Loops in our DNA
How SMC proteins pack the genetic material in the cell nucleus
The entire genetic information of living organisms is stored in the form of DNA in the tiny nuclei of their cells. How a protein called Smc5/6 controls the safe packaging of genetic material in chromosomes by extruding loops from the DNA has now been revealed by an international team of researchers from Eugene Kim's group at the Max Planck Institute of Biophysics in Frankfurt am Main (Germany) and from the Karolinska Institute in Sweden.
Text: Katharina Kaefer
Reproduction and evolution of life – from humans to bacteria – are based on preserving, adapting and passing on genetic information. The genetic material is stored in the form of DNA in almost every single cell of an organism, or more precisely in the nuclei. The cell nucleus is only a few millionths of a meter in size but contains DNA of about 2 meters length. Twisted space-savingly, the threadlike DNA forms the characteristic X-shaped chromosomes that we find in biology textbooks. During the cell’s life cycle, the chromosomes must be continuously loosened and compacted: During gene expression – i.e. the conversion of genetic information into physical characteristics or biochemical processes – or cell division, proteins have to dock to the DNA and migrate along it in order to read-out information or duplicate the DNA. If these processes do not function properly, rare hereditary diseases, developmental disorders, or cancer can emerge.
The SMC (Structural Maintenance of Chromosomes) protein complexes condensin, cohesin and Smc5/6 play a central role in the spatial organization of chromosomes. "We have already studied two major players in chromosome organization, condensin and cohesin. They extrude loops from DNA strands and hold them together like an eyelet through their ring-like structure, " explains Eugene Kim, group leader at the Max Planck Institute of Biophysics. "Now, we have looked at the last puzzle piece Smc5/6 in DNA loop formation and unraveled its function. We found that the extrusion of DNA loops is a conserved mechanism in all eukaryotes [which are organisms with cell nuclei]. " The scientists have published the results of their study in the journal Nature.

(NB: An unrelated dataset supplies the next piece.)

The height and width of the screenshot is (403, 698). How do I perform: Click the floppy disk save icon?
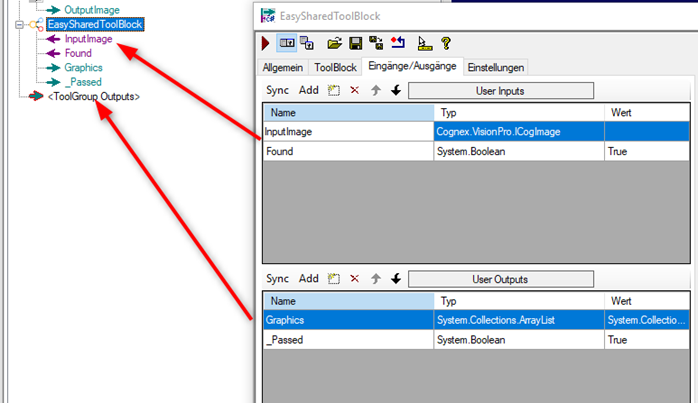point(355,43)
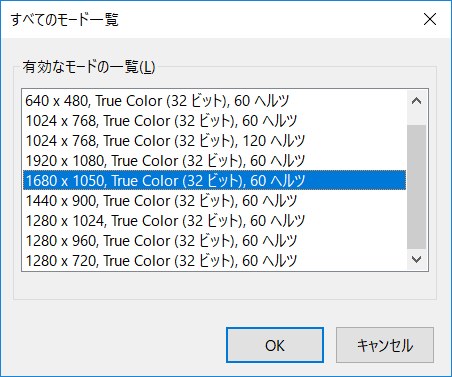
Task: Click the list's scroll up arrow
Action: pos(417,101)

How Does Smc5/6 Extrude DNA Loops?
By labeling DNA and Smc5/6 proteins with fluorescent dyes, the researchers were able to observe their interactions in real time under the microscope. They found that individual Smc5/6 proteins move unidirectionally along the DNA. Only when two Smc5/6 proteins assemble and form a dimer does the complex reel DNA into loops. You can think of this as pulling a loop out of a tangled rope and holding it together at the bottom with your hand so that two specific points of the rope touch. The proximity of specific DNA sections stimulates or suppresses processes such as gene expression or DNA replication.
A Smc5/6 protein consists of eight subunits. Two of them inhibit the formation of Smc5/6 dimers and, thus, regulate DNA-loop extrusion. In fact, if these two subunits are removed, looping of DNA continues almost endlessly, as the researchers observed. "We want to find out now how the process of loop formation is inhibited or stimulated in living cells. We will stepwise increase the complexity of our system in the microscope and see what happens," says Biswajit Pradhan, one of the study's first authors. "If we understand all details of DNA loop extrusion, it may be possible in the future to develop new therapies for diseases caused by defects in DNA organization."
Successful Collaboration Between Researchers from Max Planck and Karolinska Institute
The project was a collaboration between Eugene Kim's research group at the Max Planck Institute of Biophysics in Frankfurt am Main, Germany, and researchers at the Karolinska Institute in Sweden. Kim met Camilla Björkegren, group leader at the Karolinska Institute, during a scientific conference. "From the beginning, we were connected by the mystery surrounding the Smc5/6 complex," Kim laughs. Even though part of the experiments were conducted in Germany and the other in Sweden, the scientific exchange was exceptionally lively and ultimately brought success. "It was the best collaboration we ever had! Everyone was highly motivated and enthusiastic, and everyone contributed enormously to the intellectual progress of the project," Kim points out.